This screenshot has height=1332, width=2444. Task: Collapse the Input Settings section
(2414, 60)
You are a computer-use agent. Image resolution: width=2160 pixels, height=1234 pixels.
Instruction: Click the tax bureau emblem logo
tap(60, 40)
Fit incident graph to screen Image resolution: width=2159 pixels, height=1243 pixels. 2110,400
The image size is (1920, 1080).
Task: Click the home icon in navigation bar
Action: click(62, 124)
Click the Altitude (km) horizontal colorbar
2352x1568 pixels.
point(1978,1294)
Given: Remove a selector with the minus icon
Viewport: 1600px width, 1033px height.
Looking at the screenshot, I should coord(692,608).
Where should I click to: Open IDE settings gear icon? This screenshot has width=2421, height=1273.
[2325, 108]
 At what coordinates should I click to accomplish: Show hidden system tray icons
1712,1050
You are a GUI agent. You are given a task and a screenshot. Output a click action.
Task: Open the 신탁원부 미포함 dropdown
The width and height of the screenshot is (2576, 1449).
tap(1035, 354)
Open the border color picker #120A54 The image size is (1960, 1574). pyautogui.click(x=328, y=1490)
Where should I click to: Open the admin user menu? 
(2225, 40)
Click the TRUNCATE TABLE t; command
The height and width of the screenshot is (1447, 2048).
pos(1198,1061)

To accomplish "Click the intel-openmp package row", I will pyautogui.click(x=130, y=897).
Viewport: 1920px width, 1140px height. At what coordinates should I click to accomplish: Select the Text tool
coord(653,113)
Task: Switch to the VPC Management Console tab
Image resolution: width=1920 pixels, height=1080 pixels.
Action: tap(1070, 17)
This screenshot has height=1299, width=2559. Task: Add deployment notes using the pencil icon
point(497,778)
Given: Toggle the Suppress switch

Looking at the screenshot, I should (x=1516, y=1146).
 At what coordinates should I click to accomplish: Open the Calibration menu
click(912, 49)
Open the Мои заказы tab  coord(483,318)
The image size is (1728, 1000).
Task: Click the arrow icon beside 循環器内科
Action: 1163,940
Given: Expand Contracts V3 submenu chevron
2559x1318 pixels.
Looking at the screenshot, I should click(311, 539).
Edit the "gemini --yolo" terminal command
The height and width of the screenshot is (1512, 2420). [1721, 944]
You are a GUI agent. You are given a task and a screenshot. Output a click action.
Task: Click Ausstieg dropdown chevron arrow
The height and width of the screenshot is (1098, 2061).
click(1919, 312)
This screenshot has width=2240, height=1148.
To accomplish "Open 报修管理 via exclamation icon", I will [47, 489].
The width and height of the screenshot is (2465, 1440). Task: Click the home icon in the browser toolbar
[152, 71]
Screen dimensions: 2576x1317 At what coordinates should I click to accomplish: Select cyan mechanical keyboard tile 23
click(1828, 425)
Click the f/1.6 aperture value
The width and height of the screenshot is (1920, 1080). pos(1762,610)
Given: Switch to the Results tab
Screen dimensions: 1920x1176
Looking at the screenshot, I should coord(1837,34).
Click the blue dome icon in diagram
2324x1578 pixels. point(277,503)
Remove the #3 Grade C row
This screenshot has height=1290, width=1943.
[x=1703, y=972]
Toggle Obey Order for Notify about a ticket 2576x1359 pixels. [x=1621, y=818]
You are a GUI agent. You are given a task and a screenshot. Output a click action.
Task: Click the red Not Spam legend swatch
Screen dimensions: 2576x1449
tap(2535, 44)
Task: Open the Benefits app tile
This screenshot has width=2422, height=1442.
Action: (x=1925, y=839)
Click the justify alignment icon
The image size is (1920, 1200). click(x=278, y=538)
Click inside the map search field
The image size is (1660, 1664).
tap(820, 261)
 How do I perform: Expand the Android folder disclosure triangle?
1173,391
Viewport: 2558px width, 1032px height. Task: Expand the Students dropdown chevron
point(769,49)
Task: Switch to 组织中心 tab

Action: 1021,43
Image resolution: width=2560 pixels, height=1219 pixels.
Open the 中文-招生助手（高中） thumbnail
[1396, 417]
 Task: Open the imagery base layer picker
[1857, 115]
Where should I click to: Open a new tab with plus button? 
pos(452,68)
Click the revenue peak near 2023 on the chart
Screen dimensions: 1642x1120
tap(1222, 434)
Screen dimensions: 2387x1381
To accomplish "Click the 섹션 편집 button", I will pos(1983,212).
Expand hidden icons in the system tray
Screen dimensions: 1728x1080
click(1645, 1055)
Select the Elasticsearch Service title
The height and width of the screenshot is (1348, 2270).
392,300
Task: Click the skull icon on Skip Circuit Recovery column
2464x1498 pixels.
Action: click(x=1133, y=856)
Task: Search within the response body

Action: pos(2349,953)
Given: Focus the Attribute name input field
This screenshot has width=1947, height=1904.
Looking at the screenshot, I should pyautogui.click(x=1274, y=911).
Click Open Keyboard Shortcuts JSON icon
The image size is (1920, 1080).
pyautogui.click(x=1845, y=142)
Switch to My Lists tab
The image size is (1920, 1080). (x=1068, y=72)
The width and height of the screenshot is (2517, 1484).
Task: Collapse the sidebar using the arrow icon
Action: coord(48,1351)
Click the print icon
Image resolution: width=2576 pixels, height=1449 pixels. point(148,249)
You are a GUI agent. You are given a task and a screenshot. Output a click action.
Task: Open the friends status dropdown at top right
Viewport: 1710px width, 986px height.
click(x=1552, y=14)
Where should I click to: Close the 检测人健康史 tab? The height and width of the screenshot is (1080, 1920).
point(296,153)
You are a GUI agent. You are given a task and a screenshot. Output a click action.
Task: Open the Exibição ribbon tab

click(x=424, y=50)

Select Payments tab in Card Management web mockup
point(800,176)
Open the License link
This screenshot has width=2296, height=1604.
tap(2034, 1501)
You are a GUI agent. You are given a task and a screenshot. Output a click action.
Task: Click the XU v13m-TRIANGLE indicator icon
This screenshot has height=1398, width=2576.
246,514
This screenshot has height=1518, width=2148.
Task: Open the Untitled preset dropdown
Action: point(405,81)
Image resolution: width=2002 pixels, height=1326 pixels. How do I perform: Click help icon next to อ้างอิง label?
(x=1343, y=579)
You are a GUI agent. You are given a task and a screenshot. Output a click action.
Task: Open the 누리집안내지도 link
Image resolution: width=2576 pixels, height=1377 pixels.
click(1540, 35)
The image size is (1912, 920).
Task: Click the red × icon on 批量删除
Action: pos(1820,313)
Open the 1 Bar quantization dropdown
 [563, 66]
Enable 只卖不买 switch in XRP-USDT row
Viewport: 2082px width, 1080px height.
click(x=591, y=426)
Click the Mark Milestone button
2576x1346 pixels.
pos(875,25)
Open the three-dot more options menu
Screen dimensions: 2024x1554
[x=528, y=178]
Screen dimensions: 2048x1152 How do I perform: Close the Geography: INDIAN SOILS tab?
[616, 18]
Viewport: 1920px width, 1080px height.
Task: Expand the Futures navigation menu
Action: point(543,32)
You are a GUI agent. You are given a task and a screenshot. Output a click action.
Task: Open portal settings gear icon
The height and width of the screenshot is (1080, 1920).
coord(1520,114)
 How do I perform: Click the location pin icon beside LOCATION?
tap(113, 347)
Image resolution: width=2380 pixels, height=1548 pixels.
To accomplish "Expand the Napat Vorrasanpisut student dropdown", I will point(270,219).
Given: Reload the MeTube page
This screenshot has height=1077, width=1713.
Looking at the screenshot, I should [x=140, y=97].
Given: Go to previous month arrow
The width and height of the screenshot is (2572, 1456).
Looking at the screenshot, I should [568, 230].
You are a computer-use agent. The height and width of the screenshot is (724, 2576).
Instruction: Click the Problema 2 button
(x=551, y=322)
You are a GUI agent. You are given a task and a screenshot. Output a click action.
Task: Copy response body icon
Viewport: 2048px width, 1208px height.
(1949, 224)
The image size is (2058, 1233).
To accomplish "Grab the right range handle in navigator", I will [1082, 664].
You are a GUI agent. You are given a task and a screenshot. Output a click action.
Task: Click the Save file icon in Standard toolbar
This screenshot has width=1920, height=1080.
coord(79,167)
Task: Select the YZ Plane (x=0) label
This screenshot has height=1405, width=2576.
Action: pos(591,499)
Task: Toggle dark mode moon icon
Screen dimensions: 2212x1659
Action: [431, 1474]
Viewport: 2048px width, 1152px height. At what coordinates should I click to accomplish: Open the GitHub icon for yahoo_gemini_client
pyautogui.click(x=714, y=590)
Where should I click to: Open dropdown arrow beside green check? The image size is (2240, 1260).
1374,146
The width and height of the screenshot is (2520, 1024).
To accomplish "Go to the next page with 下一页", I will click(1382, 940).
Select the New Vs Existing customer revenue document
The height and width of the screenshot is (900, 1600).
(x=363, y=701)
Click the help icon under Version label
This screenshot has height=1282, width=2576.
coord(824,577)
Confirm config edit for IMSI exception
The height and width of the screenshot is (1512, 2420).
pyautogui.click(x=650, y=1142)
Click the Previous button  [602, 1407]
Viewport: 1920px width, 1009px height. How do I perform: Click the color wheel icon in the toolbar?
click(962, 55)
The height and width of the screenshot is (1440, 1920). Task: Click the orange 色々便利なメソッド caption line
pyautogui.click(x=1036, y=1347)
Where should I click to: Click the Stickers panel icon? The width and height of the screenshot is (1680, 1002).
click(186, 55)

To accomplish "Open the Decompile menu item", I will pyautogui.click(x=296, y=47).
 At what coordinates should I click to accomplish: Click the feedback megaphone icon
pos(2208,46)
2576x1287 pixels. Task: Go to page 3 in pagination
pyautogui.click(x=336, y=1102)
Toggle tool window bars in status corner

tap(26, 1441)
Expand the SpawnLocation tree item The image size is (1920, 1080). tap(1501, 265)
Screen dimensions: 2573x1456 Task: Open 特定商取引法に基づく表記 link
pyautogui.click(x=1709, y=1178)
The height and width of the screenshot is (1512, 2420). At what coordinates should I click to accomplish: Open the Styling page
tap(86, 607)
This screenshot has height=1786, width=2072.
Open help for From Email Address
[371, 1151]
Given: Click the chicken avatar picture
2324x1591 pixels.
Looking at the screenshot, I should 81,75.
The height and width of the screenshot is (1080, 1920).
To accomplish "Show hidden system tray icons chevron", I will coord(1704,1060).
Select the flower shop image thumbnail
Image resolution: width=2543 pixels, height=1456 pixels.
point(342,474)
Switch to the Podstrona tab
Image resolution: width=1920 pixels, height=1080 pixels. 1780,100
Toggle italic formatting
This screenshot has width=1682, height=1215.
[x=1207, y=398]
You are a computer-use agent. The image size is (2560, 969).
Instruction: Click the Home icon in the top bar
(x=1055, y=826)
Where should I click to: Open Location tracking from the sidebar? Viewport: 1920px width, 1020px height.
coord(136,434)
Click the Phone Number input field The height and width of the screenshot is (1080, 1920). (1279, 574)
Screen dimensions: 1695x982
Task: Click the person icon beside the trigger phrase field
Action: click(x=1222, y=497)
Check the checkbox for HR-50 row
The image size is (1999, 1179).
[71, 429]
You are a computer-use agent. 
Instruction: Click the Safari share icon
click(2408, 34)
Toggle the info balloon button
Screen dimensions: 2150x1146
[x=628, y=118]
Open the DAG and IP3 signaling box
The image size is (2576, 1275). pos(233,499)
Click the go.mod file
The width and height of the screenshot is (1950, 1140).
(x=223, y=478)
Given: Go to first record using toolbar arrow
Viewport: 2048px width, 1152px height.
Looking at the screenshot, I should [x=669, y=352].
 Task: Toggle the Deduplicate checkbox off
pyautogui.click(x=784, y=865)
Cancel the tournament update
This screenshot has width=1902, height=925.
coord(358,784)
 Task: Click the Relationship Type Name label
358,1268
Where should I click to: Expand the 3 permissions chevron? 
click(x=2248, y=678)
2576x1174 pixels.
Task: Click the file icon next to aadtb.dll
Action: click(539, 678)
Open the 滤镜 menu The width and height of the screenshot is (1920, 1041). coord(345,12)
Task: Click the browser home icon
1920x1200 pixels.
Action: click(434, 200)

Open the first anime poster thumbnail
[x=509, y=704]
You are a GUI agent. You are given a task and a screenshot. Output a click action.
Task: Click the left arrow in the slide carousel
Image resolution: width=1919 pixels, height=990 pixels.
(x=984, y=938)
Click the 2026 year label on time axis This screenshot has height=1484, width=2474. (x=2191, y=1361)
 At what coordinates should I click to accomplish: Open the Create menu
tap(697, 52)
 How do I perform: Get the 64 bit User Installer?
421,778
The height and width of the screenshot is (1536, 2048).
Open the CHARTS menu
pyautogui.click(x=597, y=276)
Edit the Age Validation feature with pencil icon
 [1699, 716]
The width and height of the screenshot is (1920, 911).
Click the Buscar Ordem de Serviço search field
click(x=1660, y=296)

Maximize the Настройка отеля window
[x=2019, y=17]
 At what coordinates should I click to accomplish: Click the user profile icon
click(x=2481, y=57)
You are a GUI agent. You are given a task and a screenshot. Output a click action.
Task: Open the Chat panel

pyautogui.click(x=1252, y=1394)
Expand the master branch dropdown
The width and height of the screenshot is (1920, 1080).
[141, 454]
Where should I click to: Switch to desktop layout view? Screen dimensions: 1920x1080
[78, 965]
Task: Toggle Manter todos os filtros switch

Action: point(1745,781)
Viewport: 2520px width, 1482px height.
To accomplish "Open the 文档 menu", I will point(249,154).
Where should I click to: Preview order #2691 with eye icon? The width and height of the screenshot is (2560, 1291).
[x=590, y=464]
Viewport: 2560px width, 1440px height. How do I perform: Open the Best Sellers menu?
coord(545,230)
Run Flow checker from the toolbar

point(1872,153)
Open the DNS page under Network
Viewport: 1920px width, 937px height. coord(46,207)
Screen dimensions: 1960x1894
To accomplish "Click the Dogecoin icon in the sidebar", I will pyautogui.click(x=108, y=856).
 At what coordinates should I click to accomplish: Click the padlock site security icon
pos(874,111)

▸ PROBLEM DESCRIPTION:
Provide only the number of lines in the entries that hold the word "right".

▸ EXERCISE RESPONSE:
2